Dr Edwards then explains his method:
The treatment was consequently divided into three parts; the first had reference to the inflammatory stage, the second to its effects, and the last to the atonic state of the lining membrane of the urethra, and the vessels with which it is supplied. It consisted of ten grains of calomel, divided into three doses, one to be taken every four hours, and of the following mixture:-
Sulphate of magnesia, half an ounce; Jalap, two scruples; Scammony, fifteen grains; Potassio-tartrate of antimony, three grains; Water, eight ounces. Three tablespoonfuls to be taken every four hours, beginning an hour after each powder.
Jalap was a powder obtained from the roots of a Mexican climbing plant, used as a purgative. Scammony, another plant remedy, had a similar effect. To add a degree of variation, antimony potassium tartrate is a powerful emetic. In essence, this mixture would leave you violently ‘going at both ends’ and – in all probability – wishing you were dead.
Diet low, and drink barley water, linseed tea, &c. The first dose of the mixture was generally rejected, but the stomach soon became accustomed to bear the tartar emetic. The genital organs to be frequently soaked in tepid water, and suspended.
Suspended? I’m sure that made a great deal of difference.
In four and twenty hours the suppurative stage may be anticipated, if not already established. The mixture to be omitted, and the following substituted:- Liquor potasse, one ounce; Oil of cubebs, half an ounce; Balsam of copaiba, half an ounce; Hydriodate of potash, half a drachm; Hydrochlorate of morphia, two grains. A teaspoonful to be taken in two ounces of barley water every four hours.
Cubeb, a species of pepper, was much used for the treatment of gonorrhoea, and was believed to have antiseptic properties. Copaiba is taken from the bark of South American trees and has anti-inflammatory and antiseptic properties.

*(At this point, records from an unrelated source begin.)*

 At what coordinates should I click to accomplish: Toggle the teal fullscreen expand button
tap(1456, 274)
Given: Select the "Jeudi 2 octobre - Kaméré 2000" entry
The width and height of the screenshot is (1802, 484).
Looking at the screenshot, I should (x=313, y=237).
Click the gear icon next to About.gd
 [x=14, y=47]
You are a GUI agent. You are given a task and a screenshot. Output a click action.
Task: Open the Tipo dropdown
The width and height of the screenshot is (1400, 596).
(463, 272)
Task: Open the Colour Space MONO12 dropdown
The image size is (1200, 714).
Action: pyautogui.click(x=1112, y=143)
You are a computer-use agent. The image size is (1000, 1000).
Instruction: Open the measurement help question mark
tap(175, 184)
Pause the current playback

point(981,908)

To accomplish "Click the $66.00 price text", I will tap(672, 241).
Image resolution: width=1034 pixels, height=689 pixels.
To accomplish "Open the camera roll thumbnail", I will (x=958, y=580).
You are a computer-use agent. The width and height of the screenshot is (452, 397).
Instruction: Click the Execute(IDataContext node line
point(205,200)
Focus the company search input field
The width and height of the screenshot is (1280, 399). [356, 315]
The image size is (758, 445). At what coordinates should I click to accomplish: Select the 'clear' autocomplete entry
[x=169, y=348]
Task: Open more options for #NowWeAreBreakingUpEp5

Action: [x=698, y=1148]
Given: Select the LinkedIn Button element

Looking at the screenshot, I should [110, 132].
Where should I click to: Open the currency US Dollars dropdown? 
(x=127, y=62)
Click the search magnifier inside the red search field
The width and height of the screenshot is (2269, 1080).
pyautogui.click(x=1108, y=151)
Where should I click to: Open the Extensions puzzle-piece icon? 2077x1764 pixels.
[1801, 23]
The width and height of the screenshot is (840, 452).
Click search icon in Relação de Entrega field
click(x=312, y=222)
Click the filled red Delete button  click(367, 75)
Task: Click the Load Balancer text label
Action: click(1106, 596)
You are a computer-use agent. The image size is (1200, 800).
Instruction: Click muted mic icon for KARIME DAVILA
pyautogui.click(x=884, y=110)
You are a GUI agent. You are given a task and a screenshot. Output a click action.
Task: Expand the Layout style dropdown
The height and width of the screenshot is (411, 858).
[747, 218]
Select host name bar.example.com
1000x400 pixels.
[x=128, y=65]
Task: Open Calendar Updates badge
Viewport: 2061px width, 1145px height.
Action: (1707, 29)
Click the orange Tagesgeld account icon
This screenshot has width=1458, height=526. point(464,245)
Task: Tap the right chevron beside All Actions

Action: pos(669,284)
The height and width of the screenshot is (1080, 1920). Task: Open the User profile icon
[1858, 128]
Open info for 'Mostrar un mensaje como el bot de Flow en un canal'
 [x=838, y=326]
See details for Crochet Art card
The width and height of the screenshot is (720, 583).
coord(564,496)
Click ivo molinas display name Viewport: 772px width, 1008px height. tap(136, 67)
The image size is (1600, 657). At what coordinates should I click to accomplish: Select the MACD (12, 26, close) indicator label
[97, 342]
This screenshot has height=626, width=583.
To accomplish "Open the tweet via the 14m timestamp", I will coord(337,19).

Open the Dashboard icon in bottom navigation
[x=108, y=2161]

The parts to be rolled with a bandage, and kept wet with an acetate of lead lotion…
If in doubt, wrap it in a bandage.
…barley water to be drunk very plentifully, and the diet improved. This treatment to be continued for three days; on the evening of the third a dose of calomel to be given, and a gentle aperient the next morning. The following injection may now be used every two or three hours for two days: Acetate of lead, one drachm; Water, eight ounces. Make an injection. This powerful lotion speedily arrests the remains of the secretion, and appears to restore the lining membrane to its normal condition. The treatment is now merely palliative, comprising a dose of the drops once a-day for a few days, and an injection of cold water twice every second day for the same time.
Dr Edwards claims some remarkable results for this method.
In no instance has a single unpleasant symptom arisen, nor the slightest contraction of the urethra supervened; and, unless the patient is very rebellious, and will drink spirits, beer, or stout, the cure is completed within the week.
Or you could just take a dose of antibiotics, of course.